Filter the records below and copy every line containing the word "computer".

* STUDY MATERIAL:

- - - - - - -

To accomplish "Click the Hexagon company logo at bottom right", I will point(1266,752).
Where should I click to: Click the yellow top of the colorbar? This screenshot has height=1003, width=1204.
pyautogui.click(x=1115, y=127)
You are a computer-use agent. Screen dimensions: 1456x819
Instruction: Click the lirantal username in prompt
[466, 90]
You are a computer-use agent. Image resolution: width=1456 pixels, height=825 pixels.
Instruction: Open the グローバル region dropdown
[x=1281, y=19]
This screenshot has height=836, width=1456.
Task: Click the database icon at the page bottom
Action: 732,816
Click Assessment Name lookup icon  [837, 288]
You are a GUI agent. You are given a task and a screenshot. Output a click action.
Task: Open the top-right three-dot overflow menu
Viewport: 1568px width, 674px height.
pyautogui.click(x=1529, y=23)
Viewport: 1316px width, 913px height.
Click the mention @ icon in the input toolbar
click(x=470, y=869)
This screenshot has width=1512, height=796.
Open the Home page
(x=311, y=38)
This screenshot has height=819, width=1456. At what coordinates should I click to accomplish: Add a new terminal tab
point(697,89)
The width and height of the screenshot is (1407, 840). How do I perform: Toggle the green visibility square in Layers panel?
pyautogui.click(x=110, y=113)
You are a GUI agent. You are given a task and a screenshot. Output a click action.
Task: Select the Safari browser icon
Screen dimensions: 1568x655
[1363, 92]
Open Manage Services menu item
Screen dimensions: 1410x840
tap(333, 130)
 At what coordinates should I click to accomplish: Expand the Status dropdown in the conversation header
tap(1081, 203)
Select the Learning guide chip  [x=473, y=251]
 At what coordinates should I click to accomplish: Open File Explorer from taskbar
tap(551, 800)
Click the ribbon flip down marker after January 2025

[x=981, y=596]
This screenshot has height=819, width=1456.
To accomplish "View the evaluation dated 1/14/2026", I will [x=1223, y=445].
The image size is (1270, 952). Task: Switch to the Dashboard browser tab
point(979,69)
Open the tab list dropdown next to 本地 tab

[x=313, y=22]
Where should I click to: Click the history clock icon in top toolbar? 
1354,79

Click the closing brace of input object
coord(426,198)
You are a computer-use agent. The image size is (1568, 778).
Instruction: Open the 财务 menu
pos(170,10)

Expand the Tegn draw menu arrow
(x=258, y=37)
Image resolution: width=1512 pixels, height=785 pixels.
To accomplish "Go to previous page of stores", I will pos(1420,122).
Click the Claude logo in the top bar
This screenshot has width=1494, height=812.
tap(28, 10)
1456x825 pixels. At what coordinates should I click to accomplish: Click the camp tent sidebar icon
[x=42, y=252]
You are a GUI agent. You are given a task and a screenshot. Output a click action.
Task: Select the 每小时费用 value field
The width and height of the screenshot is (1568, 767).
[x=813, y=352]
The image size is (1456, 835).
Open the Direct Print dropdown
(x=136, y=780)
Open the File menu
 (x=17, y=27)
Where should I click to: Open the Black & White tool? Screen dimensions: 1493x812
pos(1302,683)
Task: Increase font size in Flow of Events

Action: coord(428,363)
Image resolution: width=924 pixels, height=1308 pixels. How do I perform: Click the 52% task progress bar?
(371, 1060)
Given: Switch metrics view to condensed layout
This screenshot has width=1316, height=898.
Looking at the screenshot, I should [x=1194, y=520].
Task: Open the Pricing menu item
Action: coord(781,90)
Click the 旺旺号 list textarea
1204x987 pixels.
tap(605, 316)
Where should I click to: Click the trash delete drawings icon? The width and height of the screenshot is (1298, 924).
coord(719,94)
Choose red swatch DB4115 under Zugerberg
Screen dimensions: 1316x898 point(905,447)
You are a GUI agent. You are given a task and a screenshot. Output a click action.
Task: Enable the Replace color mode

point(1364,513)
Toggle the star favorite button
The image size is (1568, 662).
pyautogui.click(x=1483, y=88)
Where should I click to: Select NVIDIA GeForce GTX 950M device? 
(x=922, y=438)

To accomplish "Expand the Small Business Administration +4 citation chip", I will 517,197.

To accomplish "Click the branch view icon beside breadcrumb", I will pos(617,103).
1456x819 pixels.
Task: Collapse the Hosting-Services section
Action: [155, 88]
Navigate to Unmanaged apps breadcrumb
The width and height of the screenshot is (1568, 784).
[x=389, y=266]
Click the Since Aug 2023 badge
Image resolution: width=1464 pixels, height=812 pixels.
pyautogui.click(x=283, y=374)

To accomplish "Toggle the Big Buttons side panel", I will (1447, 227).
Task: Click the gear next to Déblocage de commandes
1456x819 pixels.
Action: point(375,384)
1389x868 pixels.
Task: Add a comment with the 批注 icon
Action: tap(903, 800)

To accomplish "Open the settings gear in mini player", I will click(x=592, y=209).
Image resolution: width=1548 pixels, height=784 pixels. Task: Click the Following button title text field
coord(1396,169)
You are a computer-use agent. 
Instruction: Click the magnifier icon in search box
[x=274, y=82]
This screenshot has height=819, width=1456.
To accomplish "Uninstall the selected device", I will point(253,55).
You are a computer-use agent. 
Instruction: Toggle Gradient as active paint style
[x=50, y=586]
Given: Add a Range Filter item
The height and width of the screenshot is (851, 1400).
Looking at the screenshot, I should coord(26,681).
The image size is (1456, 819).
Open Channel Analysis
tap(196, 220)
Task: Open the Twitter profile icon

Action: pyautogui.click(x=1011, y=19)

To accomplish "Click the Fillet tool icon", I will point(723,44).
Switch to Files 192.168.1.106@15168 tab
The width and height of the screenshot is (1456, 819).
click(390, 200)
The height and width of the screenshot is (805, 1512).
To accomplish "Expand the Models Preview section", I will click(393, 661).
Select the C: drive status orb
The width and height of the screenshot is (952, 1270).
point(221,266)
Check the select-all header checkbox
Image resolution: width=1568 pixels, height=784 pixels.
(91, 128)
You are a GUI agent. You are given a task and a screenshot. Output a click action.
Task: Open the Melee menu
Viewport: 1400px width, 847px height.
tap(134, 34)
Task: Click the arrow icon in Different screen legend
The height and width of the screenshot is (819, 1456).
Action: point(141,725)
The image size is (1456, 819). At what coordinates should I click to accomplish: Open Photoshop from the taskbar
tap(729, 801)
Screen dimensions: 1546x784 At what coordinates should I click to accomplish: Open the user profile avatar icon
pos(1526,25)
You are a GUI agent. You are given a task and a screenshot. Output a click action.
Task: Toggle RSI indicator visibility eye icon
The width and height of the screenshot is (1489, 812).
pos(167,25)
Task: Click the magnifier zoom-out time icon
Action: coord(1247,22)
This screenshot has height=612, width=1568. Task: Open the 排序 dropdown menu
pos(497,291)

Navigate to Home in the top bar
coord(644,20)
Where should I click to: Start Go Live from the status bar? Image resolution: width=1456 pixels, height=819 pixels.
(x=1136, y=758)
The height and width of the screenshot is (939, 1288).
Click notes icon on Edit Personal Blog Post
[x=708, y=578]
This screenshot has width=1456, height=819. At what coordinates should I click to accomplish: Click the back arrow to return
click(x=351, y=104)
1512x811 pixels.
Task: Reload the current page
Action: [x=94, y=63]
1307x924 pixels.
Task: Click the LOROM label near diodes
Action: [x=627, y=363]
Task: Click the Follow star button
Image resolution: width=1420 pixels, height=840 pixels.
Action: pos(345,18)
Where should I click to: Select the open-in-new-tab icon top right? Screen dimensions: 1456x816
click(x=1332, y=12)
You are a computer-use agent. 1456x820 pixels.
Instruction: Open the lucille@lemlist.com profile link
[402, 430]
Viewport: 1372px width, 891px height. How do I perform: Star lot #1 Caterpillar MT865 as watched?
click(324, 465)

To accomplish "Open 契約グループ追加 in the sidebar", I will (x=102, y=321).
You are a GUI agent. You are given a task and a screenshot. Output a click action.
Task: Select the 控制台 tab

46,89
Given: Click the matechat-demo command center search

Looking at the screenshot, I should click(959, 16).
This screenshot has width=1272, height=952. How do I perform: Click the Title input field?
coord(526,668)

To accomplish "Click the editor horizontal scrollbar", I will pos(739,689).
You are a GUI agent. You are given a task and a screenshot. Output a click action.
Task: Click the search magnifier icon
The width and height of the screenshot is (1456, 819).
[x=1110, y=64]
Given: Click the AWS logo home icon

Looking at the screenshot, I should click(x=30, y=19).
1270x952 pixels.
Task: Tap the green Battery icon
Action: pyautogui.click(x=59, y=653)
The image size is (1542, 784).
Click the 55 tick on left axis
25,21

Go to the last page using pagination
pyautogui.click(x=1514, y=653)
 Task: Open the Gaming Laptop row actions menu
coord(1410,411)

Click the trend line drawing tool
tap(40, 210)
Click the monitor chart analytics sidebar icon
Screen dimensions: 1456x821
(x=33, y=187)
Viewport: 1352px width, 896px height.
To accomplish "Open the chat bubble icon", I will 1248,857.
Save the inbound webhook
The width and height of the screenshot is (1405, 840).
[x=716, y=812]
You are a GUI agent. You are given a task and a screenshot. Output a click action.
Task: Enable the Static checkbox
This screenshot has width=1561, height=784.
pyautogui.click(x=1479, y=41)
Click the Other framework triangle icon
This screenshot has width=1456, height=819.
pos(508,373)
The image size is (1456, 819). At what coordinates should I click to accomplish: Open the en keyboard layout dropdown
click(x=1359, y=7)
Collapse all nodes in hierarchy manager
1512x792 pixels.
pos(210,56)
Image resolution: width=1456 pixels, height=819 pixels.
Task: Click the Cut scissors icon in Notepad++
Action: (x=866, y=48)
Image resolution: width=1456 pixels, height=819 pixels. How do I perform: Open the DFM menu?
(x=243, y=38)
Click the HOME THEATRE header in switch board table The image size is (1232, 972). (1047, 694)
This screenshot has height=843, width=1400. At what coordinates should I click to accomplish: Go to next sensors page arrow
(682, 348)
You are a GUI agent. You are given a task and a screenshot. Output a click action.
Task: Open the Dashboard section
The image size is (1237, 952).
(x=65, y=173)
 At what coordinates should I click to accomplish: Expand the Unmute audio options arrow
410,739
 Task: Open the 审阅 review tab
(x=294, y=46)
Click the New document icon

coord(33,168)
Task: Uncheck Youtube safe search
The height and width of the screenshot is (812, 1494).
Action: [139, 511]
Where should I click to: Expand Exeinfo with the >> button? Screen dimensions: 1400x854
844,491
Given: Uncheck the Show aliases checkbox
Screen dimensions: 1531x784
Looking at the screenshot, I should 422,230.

- - - - - - -

* FINISHED EXERCISE:
You are a computer-use agent. Screen dimensions: 1456x819
You are a computer-use agent. Image resolution: width=1456 pixels, height=825 pixels.
You are a computer-use agent. The image size is (1568, 778).
You are a computer-use agent. 
You are a computer-use agent. 
You are a computer-use agent. 1456x820 pixels.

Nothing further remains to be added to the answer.